# Task details:
Copy each of the rows below word for word, keeping their order and line breaks.
╔══
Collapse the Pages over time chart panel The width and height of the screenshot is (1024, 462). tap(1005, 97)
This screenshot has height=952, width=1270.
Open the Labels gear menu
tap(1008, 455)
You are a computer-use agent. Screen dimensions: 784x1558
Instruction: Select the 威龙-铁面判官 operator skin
╚══
# Final result:
Collapse the Pages over time chart panel The width and height of the screenshot is (1024, 462). tap(1005, 97)
This screenshot has height=952, width=1270.
Open the Labels gear menu
tap(1008, 455)
You are a computer-use agent. Screen dimensions: 784x1558
Instruction: Select the 威龙-铁面判官 operator skin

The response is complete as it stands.